We report here a novel cause of immune-mediated hypersensitivity in which a low-dose immunotherapy is initiated in non-immune-mediated patients and in patients with only mild disease. To our knowledge, this is the first report of a hypersensitivity syndrome of that type, in which the most likely causes are immunologic dysregulation of the B lymphocyte compartment and a hyperreactive Th17 cellular milieu. In a recent study, findings suggest a role for a low-dose immunotherapy tailored to the cause of hypersensitivity and its response.

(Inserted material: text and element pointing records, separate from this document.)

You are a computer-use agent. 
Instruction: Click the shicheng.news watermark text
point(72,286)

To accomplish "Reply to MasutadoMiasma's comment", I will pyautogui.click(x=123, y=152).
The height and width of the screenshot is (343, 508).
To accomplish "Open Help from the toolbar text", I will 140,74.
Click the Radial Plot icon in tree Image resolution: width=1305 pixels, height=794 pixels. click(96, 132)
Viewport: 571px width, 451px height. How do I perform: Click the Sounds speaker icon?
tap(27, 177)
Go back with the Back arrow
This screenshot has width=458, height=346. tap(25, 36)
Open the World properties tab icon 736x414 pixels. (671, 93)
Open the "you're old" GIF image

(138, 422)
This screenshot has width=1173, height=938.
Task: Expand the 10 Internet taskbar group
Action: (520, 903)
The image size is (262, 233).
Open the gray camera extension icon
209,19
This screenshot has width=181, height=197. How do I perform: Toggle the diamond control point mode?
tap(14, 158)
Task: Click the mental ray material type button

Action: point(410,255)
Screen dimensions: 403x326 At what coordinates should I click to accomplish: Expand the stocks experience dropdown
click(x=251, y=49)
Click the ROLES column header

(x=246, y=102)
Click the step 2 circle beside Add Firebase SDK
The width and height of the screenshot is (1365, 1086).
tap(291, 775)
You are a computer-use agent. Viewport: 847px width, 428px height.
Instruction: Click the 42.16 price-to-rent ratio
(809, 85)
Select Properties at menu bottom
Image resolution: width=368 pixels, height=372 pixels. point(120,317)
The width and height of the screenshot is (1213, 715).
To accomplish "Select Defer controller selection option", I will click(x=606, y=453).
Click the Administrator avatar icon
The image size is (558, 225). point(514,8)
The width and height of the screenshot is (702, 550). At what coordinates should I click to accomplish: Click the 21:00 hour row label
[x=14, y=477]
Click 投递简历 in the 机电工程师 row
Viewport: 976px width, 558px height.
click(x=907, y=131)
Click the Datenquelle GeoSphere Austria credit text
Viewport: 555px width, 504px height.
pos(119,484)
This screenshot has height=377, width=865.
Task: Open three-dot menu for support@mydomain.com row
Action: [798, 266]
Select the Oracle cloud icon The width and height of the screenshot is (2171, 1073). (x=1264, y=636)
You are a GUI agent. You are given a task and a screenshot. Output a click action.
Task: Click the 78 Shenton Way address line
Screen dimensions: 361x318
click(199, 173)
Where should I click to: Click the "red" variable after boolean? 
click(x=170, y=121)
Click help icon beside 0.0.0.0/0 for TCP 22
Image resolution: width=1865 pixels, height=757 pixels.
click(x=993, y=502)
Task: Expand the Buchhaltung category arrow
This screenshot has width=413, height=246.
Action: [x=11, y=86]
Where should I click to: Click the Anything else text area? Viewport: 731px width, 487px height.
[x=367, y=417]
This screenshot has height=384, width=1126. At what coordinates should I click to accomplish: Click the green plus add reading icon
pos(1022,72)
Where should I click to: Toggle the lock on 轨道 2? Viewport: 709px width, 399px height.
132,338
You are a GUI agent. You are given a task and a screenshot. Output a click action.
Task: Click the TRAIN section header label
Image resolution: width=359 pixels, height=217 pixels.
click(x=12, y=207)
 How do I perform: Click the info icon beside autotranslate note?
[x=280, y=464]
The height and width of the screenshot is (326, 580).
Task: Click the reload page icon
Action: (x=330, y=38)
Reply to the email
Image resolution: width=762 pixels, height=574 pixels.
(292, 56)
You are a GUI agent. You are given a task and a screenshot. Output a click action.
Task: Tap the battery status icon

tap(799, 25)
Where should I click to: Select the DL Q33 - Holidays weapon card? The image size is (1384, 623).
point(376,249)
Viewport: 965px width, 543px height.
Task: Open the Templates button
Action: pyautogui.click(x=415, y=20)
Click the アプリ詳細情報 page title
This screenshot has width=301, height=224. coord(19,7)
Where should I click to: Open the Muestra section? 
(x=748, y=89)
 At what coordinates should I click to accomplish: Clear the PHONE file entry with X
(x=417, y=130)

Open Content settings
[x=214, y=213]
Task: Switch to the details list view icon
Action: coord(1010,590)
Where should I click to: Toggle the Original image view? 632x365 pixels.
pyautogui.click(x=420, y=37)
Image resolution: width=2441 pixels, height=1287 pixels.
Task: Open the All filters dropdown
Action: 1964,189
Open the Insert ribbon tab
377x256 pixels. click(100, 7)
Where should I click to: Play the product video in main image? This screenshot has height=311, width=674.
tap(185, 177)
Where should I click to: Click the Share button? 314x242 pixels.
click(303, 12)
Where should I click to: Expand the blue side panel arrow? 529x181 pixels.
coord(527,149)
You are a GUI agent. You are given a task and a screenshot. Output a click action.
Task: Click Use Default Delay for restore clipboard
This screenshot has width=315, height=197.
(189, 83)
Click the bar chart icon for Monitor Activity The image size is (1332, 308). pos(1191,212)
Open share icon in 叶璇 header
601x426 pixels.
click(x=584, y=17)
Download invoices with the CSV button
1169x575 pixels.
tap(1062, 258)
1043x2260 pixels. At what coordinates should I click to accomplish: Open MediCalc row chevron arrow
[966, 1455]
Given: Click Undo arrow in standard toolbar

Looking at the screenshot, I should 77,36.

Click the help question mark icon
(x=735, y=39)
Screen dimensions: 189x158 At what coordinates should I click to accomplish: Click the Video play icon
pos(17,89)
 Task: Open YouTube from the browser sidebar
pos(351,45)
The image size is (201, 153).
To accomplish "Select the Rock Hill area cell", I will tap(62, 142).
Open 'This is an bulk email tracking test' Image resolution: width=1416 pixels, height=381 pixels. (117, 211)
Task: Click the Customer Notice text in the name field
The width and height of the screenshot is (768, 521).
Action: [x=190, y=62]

Symptoms of anaphylaxis last for 4 hours or longer. Symptoms of [food [allergy](https://www.withpower.com/clinical-trials/allergy)](https://www.withpower.com/clinical-trials/food-allergy) last for 2 weeks or longer. The symptoms of atopy last 4 hours or longer. Symptoms of systemic allergic reaction last 12 hours or more. Symptoms of drug allergy last from 2 weeks to 14 days or more.
We provide a basic understanding of how certain foods or drugs cause allergic reactions, which may contribute to more serious reactions, such as anaphylaxis which can be life-threatening. This article does not discuss all possibilities for hypersensitivity. To help the reader develop appropriate action plans to respond to allergic reactions to foods and medicines, see the article Allergy and anaphylaxis.
Hypersensitivity does not have to be cured. For the hypersensitive person, the only way to be cured would be to get rid of all the triggers. In addition the hypersensitive person would have to be prepared to live with the trigger, even at the expense of not being able to see anyone (cf. "cure and stay well", a coping strategy in chronic illnesses).
This is one of the largest studies to date to estimate the prevalence of hypersensitivity in a population. The prevalence of symptomatic hypersensitivity ranged from 0.3% to 2.9%, and the prevalence of severe hypersensitivity ranged from 0.9% to 4.8%. These observations highlight the need for further studies to refine our estimates of the extent of hypersensitivity reactions in a population and to increase attention to and awareness of hypersensitivity reactions by clinicians and patients.
Non-prescription drugs are typically effective for treatment of hypersensitivity conditions, but may not always be the most efficient as in some cases prescription drugs may improve the clinical manifestations or resolve adverse drug side-effects.
OIT was found to be safe for people with [food allergy](https://www.withpower.com/clinical-trials/food-allergy). There are many factors and circumstances that can influence the potential of multiple food oral immunotherapy (oit) to be a success. As such, patients’ allergy histories, their response to oit, and compliance to the treatment are key factors in a successful oit outcome.
Previous oit trials had a low number of patients and a lack of standardized treatment methodology. The present trial is the first large multi food OIT trial, using an optimized protocol as an exploratory pilot study. Further, the present trial is one of the largest oit trials, including patients from more than 30 countries, and evaluating OIT using oral administration of food allergens and multiple targets. It is estimated that an additional 60,000 patients would qualify for a full multicenter trial in the United States to evaluate the efficacy and safety of allergen-specific OIT, or to evaluate OIT versus placebo. We hope to provide a valuable contribution to the existing literature on the use of OIT in atopic and other food allergies.
This is the first study to report a familial aggregation of allergic rhinitis in a small German population. The fact that familial aggregation is well established for non-allergic rhinitis, in this study confirms the need for studies aiming at a full investigation of allergic airway diseases.
In this pilot study, patients tolerated multi-food oit, and all displayed clinically relevant, but transient, decreases in food allergen-specific IgE antibodies and total IgE levels.
Clinical trials are being increasingly recruited into hypersensitivity conditions which were previously considered unsuitable for this purpose. Clinicians must be better educated and made more aware of these special circumstances so that they can make informed treatment decisions for hypersensitivity patients.
Since the last year there have been few new discoveries made in the field of hypersensitivity treatment. The new discoveries have improved the efficiency of hypersensitivity treatment, and they have also reduced the dosage required for treatment.